Rows from a collection:
--- --- ---

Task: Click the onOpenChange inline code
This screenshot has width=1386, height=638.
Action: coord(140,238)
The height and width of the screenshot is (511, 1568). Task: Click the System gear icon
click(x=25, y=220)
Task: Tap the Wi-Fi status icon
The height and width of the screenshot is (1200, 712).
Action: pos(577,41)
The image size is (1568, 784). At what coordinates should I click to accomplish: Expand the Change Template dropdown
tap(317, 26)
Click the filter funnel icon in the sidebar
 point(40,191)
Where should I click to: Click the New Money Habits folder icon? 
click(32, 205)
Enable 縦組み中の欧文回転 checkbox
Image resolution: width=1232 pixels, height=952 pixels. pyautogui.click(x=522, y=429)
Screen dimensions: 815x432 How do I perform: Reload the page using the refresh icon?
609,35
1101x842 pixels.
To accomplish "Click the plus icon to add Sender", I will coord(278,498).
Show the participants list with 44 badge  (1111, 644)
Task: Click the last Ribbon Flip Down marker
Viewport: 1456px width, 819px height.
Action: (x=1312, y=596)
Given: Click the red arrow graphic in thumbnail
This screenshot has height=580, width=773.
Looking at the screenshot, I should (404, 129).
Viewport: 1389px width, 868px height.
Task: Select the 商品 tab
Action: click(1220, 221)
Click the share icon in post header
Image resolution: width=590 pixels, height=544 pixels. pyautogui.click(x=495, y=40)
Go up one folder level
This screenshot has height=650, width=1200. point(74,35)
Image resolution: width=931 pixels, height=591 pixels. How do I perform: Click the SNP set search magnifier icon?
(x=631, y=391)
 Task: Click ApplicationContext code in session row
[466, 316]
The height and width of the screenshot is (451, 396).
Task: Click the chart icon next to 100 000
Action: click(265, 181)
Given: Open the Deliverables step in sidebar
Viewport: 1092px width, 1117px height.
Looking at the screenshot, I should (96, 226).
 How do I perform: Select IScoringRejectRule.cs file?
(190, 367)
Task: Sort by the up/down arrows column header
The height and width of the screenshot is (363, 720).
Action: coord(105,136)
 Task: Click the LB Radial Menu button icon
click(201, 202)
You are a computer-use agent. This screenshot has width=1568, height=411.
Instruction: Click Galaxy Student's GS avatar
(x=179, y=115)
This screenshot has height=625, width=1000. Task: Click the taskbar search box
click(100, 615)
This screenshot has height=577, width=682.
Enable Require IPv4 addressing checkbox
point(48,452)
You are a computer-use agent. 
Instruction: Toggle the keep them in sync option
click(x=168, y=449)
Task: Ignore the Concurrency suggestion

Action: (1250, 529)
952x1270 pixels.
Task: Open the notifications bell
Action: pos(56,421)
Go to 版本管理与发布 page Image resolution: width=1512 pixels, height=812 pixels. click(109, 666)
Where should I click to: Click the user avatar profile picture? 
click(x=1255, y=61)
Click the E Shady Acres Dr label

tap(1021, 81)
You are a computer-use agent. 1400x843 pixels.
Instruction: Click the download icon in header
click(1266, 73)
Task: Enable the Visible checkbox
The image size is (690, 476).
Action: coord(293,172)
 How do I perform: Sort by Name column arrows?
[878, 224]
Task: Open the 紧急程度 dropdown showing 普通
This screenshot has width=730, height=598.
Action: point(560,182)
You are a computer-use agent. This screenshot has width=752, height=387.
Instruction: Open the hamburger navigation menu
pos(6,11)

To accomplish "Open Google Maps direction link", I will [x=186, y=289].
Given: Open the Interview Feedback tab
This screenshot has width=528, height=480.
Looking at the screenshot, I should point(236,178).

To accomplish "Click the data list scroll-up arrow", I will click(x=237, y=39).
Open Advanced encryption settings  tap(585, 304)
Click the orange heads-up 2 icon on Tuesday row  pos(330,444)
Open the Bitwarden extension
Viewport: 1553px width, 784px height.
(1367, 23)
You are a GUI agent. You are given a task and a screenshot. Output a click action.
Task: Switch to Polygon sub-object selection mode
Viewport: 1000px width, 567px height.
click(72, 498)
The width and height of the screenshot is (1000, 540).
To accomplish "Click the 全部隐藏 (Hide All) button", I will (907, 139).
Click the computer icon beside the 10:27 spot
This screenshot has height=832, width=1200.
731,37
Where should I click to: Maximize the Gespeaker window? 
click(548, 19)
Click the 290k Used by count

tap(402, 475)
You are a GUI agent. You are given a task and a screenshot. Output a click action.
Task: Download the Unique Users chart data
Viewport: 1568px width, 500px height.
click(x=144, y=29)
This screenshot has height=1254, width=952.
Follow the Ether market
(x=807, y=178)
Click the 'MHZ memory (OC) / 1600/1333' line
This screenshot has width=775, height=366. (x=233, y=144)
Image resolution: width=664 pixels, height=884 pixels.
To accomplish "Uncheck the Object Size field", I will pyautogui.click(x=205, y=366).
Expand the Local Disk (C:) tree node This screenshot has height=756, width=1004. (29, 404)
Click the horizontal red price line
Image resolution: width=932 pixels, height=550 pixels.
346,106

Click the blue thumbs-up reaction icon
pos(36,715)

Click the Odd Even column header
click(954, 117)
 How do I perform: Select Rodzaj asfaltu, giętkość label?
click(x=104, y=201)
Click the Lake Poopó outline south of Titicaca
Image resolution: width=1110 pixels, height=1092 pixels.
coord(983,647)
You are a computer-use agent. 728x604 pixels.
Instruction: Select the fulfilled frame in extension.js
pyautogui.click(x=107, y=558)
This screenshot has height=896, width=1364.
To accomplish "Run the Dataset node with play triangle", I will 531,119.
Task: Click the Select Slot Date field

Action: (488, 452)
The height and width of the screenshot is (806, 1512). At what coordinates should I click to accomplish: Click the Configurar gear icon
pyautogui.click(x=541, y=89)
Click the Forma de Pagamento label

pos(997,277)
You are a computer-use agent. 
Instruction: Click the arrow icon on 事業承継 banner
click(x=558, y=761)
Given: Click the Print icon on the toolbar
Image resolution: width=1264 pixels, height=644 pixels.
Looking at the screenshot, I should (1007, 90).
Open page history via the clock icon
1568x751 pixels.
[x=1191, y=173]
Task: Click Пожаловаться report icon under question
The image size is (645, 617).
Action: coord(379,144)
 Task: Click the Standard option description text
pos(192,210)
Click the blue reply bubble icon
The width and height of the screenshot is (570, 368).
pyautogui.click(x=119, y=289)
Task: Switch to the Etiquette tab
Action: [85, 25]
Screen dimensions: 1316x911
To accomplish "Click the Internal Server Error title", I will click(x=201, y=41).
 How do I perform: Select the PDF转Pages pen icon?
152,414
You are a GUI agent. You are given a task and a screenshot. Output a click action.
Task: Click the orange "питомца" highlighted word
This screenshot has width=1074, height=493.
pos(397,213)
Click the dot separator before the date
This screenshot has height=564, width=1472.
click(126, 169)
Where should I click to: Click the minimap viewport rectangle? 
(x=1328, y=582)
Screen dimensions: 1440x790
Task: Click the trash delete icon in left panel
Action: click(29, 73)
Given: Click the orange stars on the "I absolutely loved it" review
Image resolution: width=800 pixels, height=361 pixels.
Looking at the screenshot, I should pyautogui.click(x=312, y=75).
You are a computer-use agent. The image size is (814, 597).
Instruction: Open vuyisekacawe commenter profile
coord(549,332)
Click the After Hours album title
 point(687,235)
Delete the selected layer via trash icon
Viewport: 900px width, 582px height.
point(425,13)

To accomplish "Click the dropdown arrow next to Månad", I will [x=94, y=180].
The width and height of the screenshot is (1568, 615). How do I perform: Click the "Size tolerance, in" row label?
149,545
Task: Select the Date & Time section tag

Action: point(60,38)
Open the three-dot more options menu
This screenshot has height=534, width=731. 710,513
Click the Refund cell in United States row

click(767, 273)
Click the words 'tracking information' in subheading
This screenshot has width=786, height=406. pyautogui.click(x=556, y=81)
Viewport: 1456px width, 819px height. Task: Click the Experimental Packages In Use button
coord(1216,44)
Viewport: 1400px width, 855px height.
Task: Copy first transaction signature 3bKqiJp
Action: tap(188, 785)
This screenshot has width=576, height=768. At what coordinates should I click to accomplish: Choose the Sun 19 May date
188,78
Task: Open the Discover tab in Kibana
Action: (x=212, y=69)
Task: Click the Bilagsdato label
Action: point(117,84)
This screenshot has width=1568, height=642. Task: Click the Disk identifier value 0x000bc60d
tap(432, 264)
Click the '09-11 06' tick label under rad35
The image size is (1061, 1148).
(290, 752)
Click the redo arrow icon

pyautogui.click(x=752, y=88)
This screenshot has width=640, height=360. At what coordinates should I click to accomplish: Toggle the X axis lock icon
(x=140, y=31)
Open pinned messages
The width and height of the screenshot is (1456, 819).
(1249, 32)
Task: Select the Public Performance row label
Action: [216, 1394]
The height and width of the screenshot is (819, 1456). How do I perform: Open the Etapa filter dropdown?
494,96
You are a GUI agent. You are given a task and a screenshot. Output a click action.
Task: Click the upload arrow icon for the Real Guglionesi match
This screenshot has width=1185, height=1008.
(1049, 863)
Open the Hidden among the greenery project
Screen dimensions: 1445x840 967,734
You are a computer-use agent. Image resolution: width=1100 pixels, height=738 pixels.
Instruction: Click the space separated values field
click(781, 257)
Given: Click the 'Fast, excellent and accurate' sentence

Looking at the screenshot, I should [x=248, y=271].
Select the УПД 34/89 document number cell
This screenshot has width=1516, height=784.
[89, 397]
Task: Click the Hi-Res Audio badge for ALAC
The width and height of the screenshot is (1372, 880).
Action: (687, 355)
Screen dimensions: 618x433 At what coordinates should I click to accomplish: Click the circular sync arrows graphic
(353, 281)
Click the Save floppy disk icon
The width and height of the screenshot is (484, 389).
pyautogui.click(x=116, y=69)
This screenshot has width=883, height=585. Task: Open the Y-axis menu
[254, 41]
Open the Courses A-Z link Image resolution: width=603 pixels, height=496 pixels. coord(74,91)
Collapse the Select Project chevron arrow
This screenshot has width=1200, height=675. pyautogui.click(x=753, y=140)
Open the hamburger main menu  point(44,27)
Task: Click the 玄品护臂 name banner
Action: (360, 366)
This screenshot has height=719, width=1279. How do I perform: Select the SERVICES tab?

--- --- ---

> **Written task**: Reproduce everything from the start of the rows down to the line containing "Image resolution: width=1232", with that line included.

> **Task solution**:
Task: Click the onOpenChange inline code
This screenshot has width=1386, height=638.
Action: coord(140,238)
The height and width of the screenshot is (511, 1568). Task: Click the System gear icon
click(x=25, y=220)
Task: Tap the Wi-Fi status icon
The height and width of the screenshot is (1200, 712).
Action: pos(577,41)
The image size is (1568, 784). At what coordinates should I click to accomplish: Expand the Change Template dropdown
tap(317, 26)
Click the filter funnel icon in the sidebar
 point(40,191)
Where should I click to: Click the New Money Habits folder icon? 
click(32, 205)
Enable 縦組み中の欧文回転 checkbox
Image resolution: width=1232 pixels, height=952 pixels. pyautogui.click(x=522, y=429)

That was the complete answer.